• Diagnosis
  • Treatment
  • Rehabilitation

Shoulder Instability and SLAP Tears

Also known as: Shoulder dislocation, Shoulder subluxation, Labral injury, Bankart Lesion, SLAP lesion

The shoulder is a ball and socket joint like the hip, but the cup that the ball sits in is very shallow so needs to be held in place by cartilage, ligaments and muscles. When these mechanisms fail through wear and tear or injury, the shoulder can become partly (shoulder subluxation) or totally dislocated (shoulder dislocation). There are different conditions according to which anatomical part is causing the problem.

Patients of all ages can suffer from shoulder instability but it is most commonly seen in young athletes particularly those who take part in collision sports such as rugby. They often sustain injuries to the cartilage (labrum) around the joint (labral injury or Bankart lesion).

SLAP tears or lesions are where the injury occurs at the point where the tendon of the bicep muscle joins the labrum. They can be caused by falling onto an outstretched hand, repetitive overhead activities like throwing or lifting heavy objects.

Patients who have suffered a previous shoulder dislocation are also more prone to shoulder instability.


Patients with shoulder instability are often troubled by the sensation that their shoulder is about to come out of place.

Symptoms of shoulder dislocation in a younger patient (under 40) are often persisting tissue weakness and tendency to re-dislocate.

SLAP lesions can occasionally cause pain, weakness, difficulty with overhead activities such as throwing and a popping sensation.


X-ray, MRI scan, and sometimes a CT scan will help determine the nature of the injury.

Shoulder Instability and SLAP Tears

Patients with laxity (looseness) of the joint require a programme of physiotherapy to strengthen the muscles and structures around the joint.

For a structural tear of the labrum, surgery is normally required to repair it.
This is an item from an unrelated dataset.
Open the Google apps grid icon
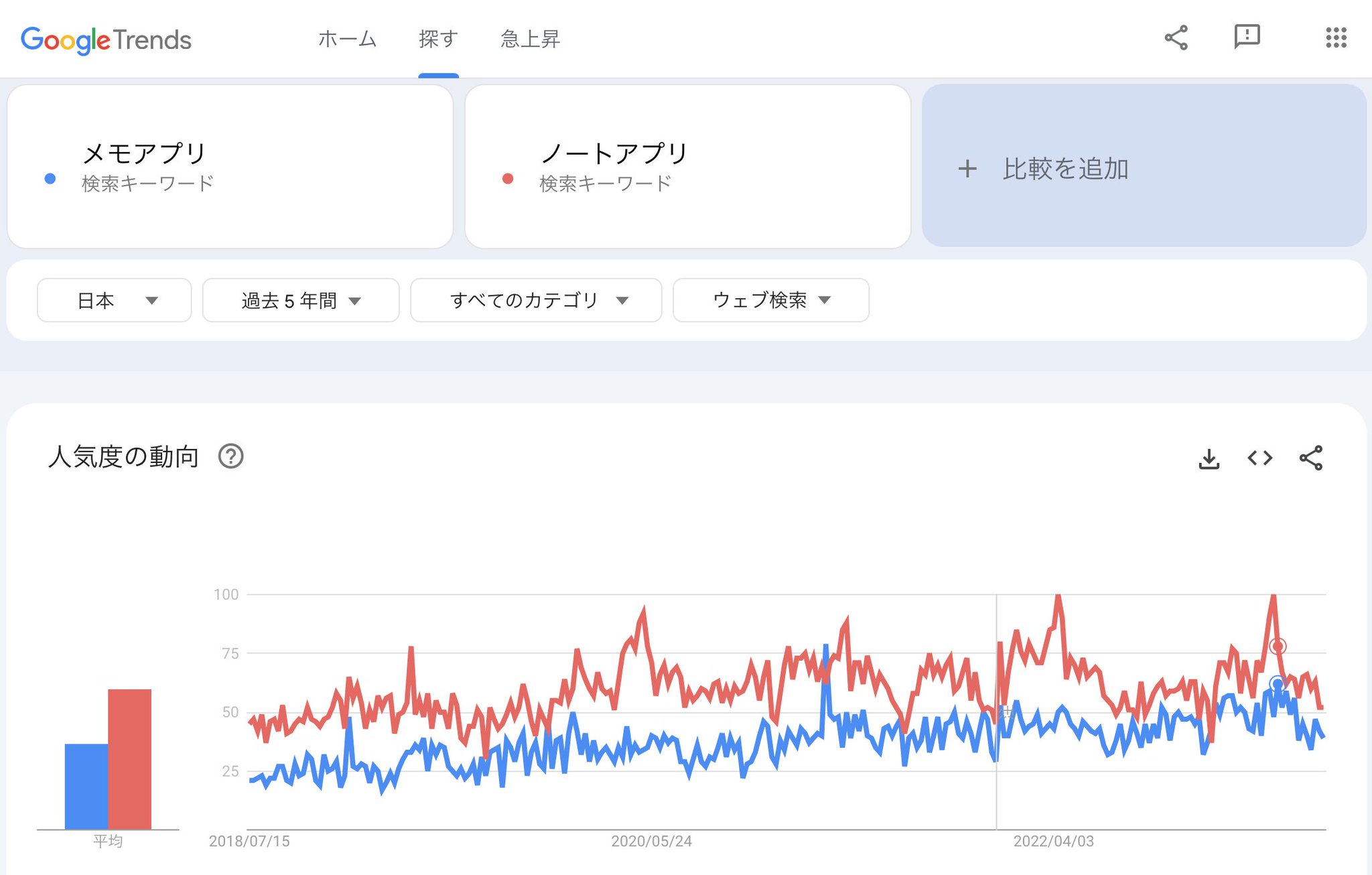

Surgery can often be keyhole but occasionally the injury is severe enough to require open surgery. A general anaesthetic is mostly preferred. During surgery the torn labrum is fixed back to the bone with sutures (stitches) and bone anchors.

Shoulder Instability and SLAP Tears

The shoulder muscles are strengthened very gradually while allowing the operated tissues to recover. Gentle strengthening exercises to the shoulder muscles, postural realignment to the shoulder blade and then range of movement exercises to stretch the shoulder are introduced over a six week program.

Shoulder instability operations need to avoid certain shoulder movements in the early stage in order to ensure that the repaired tissues are not stretched. After six weeks these restricted movements will gradually be introduced to ensure full movement of the shoulder is restored.